Los Angeles, California - A Valencia, California, doctor pleaded guilty Thursday to submitting more than $2.4 million in fraudulent claims to Medicare.
Assistant Attorney General Leslie R. Caldwell of the Justice Department’s Criminal Division, U.S. Attorney Eileen M. Decker of the Central District of California, Special Agent in Charge Christian Schrank of the U.S. Department of Health and Human Services’ Office of Inspector General (HHS-OIG) Los Angeles Region and Special Agent in Charge Joseph Fendrick of the California Department of Justice’s Orange County and San Diego Office made the announcement.
Gary J. Ordog, M.D., 61, pleaded guilty before U.S. District Court Judge Fernando M. Olguin of the Central District of California to one count of health care fraud. Sentencing has been scheduled for Aug. 18, 2016.

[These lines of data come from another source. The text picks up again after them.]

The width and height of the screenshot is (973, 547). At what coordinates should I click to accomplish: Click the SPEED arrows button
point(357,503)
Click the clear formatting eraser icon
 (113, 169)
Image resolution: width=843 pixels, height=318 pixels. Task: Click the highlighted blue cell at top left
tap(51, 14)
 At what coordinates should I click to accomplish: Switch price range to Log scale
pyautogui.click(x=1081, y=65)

According to admissions made as part of his plea agreement, Ordog purported to be a physician, specializing in toxicology. Ordog admitted that he submitted false claims to Medicare for purported visits with Medicare beneficiaries, when in fact those visits never actually occurred, including on dates when Ordog was out of the country. He also admitted to billing for services provided to beneficiaries who were deceased on the dates Ordog purportedly treated them and for services totaling more than 24 hours in one day. Ordog fabricated patient records to support false claims, he admitted.

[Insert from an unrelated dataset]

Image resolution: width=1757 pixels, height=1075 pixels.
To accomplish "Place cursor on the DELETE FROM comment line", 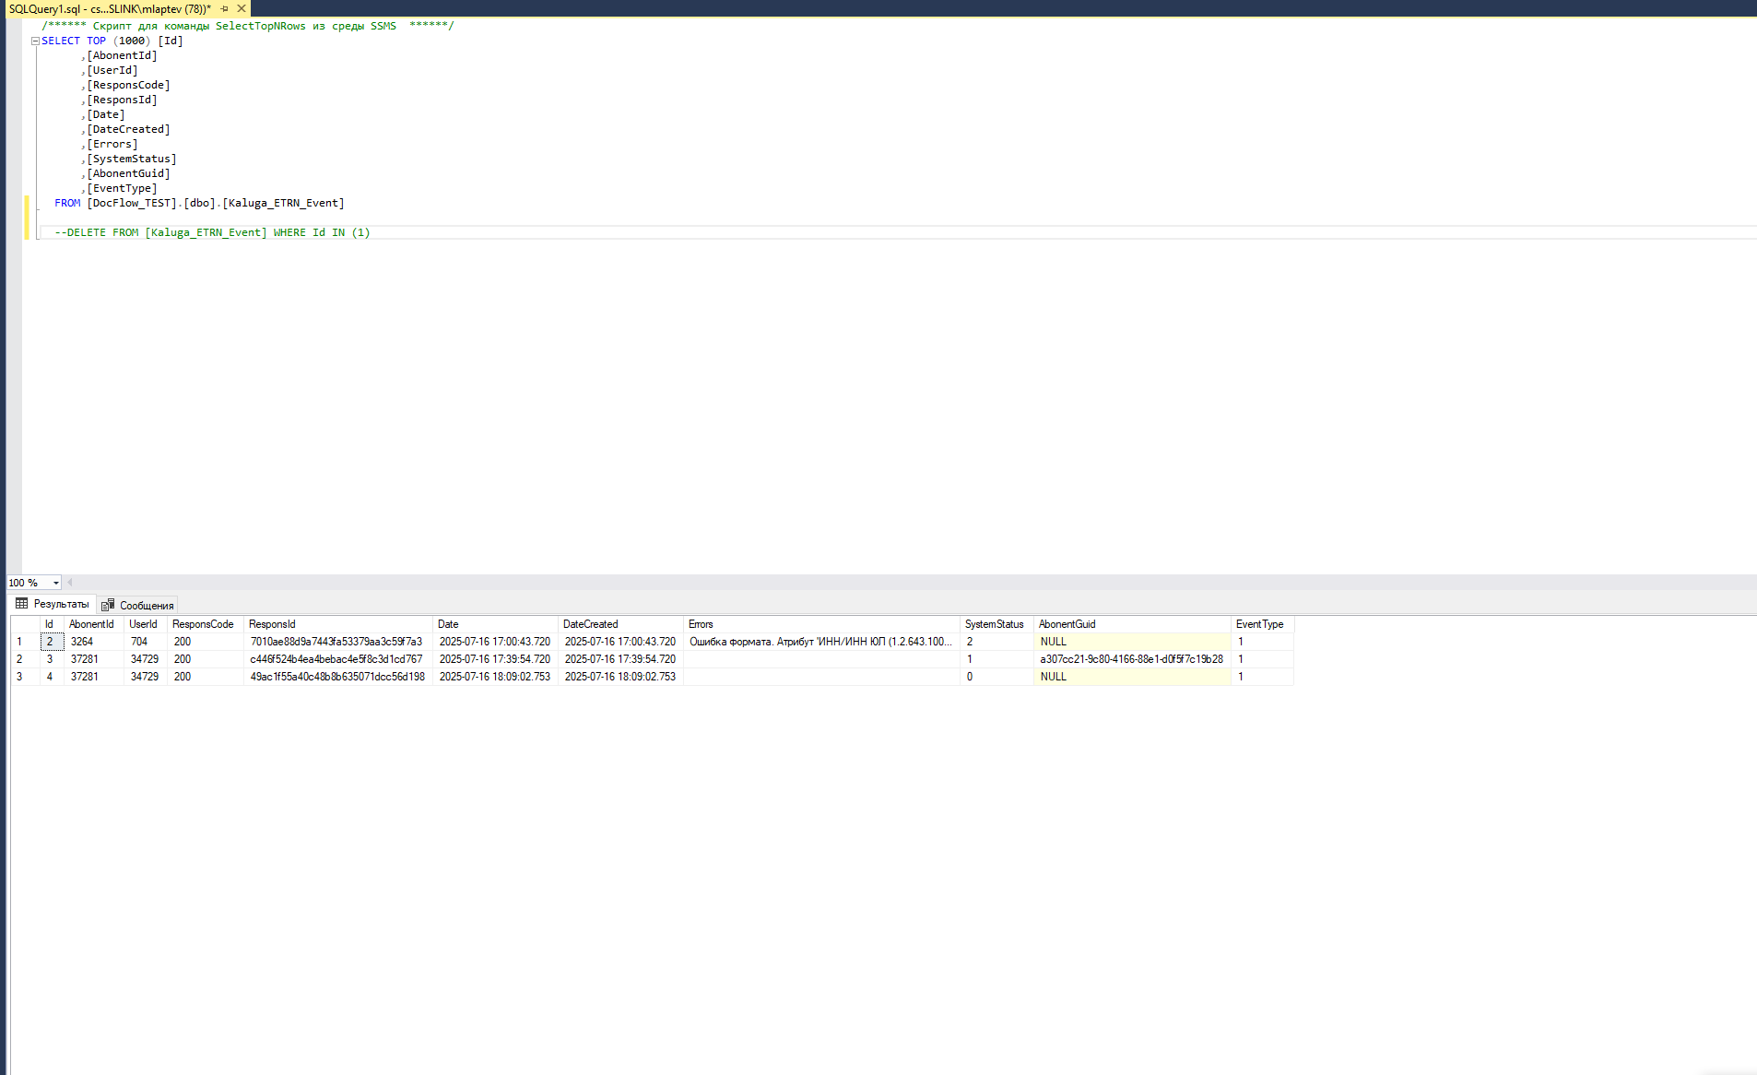I will tap(212, 232).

Between January 2009 and February 2015, Ordog submitted approximately $2,435,089 in false and fraudulent claims to Medicare, he admitted. Medicare paid approximately $1,295,699 of those claims, according to the plea agreement.
The HHS-OIG and the California Department of Justice investigated the case, which was brought as part of the Medicare Fraud Strike Force, supervised by the Criminal Division’s Fraud Section and the U.S. Attorney’s Office for the Central District of California. Fraud Section Trial Attorneys Ritesh Srivastava and Niall O’Donnell are prosecuting the case.
Since its inception in March 2007, the Medicare Fraud Strike Force, now operating in nine cities across the country, has charged over 2,300 defendants who collectively have billed the Medicare program for over $7 billion. In addition, the HHS Centers for Medicare & Medicaid Services, working in conjunction with the HHS-OIG, are taking steps to increase accountability and decrease the presence of fraudulent providers.